How to build a content calendar
A content calendar isn’t just handy, it’s an operational and strategic necessity. Learn how to get started here.
A content calendar is essential for ensuring the smooth and effective delivery of great content. It acts as a roadmap for the months ahead, helping you to ensure that your content meets objectives and targets the right audience.
Editorial teams rely on a content calendar for day-to-day work, using it to check deadlines, allocated tasks and key industry events and important dates. It also provides a bird’s-eye view of content, making it easy to quickly identify any gaps in your coverage.
In essence, a content calendar is a collaboration tool that maximises efficiency and allows you to plan ahead to avoid last minute panics. It should cover everything from the content format and topic through to its delivery channels and publication dates.
Here are a few simple steps to start building your own content calendar.
Brainstorm and identify your topics
Before building a content calendar, you need to have an idea of the topics you plan to cover over at least a two month window, preferably longer. While you don’t need specifics, you do need an overarching idea of the themes. For example, if you sell kitchenware, your content will likely be geared towards Christmas dining in the last quarter. Take these themes and group your content into categories. This could be by season, event or a specific company promotion. Assign each category a colour code as this will make your content calendar easier to eyeball.
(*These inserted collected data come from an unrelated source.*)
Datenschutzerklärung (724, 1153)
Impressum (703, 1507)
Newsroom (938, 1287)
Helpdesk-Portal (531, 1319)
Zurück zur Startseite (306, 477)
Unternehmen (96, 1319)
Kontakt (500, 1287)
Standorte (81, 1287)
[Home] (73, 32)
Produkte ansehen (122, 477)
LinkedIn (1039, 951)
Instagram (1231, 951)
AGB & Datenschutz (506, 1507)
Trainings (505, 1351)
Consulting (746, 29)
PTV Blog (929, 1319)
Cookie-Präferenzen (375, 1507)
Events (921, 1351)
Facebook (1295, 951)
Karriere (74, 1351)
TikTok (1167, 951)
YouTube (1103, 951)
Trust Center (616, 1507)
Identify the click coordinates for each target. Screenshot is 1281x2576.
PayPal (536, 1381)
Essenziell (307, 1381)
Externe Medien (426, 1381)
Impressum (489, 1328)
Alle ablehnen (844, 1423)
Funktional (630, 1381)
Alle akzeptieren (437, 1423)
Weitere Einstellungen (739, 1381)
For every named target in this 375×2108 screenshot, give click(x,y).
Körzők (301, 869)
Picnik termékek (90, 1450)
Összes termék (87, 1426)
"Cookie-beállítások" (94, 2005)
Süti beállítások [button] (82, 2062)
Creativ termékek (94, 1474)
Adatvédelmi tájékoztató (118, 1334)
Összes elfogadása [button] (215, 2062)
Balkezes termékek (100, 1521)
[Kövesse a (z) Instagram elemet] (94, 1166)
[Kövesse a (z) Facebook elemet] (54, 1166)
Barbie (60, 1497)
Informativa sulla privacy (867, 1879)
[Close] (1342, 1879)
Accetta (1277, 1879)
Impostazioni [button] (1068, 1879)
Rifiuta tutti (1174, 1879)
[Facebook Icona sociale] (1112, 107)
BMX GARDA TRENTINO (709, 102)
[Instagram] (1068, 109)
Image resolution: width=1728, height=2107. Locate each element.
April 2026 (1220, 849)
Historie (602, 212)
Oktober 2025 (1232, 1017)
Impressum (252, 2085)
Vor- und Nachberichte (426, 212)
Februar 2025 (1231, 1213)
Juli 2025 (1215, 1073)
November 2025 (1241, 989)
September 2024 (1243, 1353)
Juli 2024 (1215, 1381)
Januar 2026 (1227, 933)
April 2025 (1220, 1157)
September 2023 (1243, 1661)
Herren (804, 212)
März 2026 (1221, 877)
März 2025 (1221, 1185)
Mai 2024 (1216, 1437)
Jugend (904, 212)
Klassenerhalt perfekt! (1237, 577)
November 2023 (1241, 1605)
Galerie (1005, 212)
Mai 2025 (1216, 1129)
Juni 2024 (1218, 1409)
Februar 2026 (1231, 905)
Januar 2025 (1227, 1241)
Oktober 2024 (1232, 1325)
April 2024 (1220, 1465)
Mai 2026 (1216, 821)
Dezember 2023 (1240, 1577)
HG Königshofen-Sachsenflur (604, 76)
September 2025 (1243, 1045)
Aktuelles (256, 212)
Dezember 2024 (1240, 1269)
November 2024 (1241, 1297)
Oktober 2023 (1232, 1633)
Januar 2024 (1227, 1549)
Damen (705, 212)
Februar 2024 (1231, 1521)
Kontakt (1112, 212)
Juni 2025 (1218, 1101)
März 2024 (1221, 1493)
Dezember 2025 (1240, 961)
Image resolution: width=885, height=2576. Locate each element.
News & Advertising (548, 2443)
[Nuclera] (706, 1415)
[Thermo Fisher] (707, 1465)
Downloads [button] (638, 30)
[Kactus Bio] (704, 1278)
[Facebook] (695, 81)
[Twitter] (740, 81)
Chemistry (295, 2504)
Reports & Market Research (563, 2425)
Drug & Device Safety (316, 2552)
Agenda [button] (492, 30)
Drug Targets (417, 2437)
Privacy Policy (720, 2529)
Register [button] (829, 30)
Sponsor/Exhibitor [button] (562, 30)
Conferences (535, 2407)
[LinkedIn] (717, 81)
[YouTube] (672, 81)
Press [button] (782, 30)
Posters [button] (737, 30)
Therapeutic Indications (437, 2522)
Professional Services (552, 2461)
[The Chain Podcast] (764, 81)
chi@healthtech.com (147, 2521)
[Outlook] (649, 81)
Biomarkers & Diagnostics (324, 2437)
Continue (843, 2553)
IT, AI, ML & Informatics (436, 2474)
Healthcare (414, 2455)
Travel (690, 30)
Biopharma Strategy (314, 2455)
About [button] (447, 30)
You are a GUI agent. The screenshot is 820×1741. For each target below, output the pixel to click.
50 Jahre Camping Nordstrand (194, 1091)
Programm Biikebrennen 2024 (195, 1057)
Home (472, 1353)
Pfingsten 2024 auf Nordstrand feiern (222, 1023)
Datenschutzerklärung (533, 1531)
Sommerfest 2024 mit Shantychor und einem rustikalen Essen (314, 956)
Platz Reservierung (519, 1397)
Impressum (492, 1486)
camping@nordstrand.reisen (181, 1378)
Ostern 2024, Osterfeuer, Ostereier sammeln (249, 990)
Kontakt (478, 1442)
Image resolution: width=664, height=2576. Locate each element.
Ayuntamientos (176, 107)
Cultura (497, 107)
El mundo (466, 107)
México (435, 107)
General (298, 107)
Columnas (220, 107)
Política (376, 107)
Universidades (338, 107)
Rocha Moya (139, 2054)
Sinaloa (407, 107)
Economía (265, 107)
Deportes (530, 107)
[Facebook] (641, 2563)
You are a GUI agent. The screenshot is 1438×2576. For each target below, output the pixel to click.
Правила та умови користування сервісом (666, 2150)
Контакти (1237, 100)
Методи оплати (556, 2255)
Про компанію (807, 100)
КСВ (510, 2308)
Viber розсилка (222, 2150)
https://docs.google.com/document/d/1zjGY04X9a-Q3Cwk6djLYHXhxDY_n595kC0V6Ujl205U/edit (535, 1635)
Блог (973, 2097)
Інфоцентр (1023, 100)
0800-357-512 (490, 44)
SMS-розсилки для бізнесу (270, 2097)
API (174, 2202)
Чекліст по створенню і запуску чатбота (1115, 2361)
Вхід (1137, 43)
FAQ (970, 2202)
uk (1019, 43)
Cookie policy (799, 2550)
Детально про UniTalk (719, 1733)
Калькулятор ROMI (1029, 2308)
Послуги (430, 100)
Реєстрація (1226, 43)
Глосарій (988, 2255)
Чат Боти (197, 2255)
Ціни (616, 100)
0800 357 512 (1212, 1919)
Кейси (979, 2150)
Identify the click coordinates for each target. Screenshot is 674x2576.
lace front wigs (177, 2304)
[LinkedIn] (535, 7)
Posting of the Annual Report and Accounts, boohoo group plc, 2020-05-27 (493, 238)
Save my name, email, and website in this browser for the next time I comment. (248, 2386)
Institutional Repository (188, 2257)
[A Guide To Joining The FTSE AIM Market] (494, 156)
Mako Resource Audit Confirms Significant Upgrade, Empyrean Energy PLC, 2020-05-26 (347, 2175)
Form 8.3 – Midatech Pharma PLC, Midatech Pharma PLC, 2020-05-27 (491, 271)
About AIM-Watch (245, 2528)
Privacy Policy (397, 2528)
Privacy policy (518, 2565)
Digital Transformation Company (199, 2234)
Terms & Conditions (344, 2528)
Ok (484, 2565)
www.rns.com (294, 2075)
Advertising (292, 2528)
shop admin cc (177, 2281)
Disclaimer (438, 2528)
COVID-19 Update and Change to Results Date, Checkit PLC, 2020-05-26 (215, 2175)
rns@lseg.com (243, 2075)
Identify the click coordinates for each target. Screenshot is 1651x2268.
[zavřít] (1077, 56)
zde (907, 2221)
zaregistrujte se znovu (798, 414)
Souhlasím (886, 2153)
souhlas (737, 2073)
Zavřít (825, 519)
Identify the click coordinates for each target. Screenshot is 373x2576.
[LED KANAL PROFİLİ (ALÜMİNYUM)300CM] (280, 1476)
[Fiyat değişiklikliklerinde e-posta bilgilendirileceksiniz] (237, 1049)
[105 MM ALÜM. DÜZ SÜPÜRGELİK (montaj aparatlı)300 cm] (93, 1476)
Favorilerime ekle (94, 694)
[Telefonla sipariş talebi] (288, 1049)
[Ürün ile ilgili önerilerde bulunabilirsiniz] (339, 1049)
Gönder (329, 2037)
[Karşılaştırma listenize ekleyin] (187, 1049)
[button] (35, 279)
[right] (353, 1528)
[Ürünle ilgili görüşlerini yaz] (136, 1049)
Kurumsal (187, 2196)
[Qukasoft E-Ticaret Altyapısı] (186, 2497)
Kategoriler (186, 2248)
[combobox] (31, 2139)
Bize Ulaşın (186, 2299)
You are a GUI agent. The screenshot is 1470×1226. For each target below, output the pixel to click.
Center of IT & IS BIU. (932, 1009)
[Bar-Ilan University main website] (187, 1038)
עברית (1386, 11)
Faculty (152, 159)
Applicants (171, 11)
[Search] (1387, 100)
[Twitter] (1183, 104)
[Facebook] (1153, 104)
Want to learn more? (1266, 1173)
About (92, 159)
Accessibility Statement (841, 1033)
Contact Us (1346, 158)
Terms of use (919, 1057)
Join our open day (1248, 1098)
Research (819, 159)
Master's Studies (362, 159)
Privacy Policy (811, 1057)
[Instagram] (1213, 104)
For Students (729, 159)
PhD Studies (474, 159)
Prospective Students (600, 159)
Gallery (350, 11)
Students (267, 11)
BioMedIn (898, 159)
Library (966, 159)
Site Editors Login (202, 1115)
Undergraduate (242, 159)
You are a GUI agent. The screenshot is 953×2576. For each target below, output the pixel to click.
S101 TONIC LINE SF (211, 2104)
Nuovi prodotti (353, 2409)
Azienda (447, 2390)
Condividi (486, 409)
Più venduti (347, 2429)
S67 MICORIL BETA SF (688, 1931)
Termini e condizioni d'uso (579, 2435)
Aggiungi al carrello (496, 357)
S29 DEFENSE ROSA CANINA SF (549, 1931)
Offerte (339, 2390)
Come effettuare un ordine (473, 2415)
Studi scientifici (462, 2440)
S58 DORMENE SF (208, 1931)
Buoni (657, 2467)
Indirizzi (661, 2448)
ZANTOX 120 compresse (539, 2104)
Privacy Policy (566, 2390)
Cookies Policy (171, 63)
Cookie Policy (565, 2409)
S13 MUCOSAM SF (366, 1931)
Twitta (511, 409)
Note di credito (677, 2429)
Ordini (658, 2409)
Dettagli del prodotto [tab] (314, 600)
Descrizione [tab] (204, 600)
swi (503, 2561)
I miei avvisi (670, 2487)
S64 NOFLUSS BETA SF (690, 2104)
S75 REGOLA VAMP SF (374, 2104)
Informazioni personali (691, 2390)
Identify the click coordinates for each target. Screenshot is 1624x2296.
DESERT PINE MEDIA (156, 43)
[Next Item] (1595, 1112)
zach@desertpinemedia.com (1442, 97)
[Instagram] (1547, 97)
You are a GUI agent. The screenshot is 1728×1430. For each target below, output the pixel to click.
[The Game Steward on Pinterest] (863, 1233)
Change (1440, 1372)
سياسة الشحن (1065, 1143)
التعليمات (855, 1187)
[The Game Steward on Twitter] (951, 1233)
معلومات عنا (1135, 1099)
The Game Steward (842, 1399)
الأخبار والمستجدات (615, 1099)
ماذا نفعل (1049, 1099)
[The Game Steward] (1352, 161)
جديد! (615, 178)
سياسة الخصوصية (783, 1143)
Consider content frequency
Once you have your list of themes and categories, consider how often you need to publish content. For example, do you have a regular newsletter? Are there certain topics that require monthly or weekly updates? For each category, you need to know how much content you want to produce and the best time to publish it.
Set deadlines and allocate tasks
This is vital for ensuring maximum and efficient use of resources. Assign every piece of content a publication date and an author. It’s also important to include deadlines for drafts that also allow time for at least two edits. Clear deadlines enable teams to be reactive to unexpected events that may justify a response from your brand, as you will quickly be able to see who has the capacity to take on extra work. Moreover, knowing what your colleagues are working on ensures effective collaboration between team members.
Define your marketing outlets
It’s worth including marketing channels in your content calendar as this will enable you to adjust the format, style, tone of voice and angle of your content accordingly. For each piece of work, note whether it’s for publication on a blog, social network or website.
Choose a platform for your content calendar
There are a few questions you need to ask yourself when deciding where to create your content calendar. For example, does it need to be shared across your team and does it need to be updated in real-time? This will determine what platform you use, and it can be as simple as an Excel document or a Google document, which can be shared and updated in real-time. There are a few great templates online that you can use as a guide.
Track your content’s performance
Monitor the performance of every content marketing campaign and measure it according to specific business metrics. This will enable you to constantly adjust and reiterate your content to maximise its chance of success. For this reason, it is worth adding a column to your content calendar that is geared towards at least one of your core metrics. This way you can readily see which content is working well and which is performing poorly. A content calendar should be a dynamic document, so if some content isn’t performing, adjust your content strategy.